Write out the rows below verbatim, beginning with the line that contains "This screenshot has height=434, width=664." and continuing through the end of the rows, both ends included.

* The records:
-.-.-
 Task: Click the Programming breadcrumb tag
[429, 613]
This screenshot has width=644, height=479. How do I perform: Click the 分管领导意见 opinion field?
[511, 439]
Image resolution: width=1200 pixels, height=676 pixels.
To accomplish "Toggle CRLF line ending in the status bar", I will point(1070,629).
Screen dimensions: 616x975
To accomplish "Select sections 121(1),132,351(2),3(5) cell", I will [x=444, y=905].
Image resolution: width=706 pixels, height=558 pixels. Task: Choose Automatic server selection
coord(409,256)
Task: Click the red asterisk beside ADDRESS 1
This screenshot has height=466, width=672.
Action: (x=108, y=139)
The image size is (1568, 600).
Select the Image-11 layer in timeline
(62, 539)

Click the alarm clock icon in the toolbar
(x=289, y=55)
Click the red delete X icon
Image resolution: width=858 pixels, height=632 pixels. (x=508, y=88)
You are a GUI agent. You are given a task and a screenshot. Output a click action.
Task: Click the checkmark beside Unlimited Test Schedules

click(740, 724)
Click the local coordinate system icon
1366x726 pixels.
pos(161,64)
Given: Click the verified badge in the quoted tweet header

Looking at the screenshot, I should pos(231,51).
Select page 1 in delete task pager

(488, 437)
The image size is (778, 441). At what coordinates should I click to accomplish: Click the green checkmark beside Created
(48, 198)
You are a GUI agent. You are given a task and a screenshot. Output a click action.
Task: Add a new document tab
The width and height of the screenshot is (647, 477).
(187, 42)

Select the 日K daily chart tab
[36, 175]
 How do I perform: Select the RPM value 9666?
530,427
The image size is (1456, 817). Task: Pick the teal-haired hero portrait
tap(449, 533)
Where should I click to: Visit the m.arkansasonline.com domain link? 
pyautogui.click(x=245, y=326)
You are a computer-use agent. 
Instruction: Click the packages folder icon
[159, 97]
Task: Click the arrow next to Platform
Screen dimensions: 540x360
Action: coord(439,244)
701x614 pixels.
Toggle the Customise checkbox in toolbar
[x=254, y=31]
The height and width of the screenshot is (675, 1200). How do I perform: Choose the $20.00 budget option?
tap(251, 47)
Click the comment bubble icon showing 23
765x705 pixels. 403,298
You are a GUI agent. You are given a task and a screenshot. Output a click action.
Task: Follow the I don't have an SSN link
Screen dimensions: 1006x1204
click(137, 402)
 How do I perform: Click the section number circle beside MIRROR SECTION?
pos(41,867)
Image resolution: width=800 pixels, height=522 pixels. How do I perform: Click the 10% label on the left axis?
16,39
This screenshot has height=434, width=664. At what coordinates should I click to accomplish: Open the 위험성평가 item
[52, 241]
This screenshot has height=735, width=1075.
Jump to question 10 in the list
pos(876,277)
-.-.-
* Result for this exercise:
This screenshot has height=434, width=664. At what coordinates should I click to accomplish: Open the 위험성평가 item
[52, 241]
This screenshot has height=735, width=1075.
Jump to question 10 in the list
pos(876,277)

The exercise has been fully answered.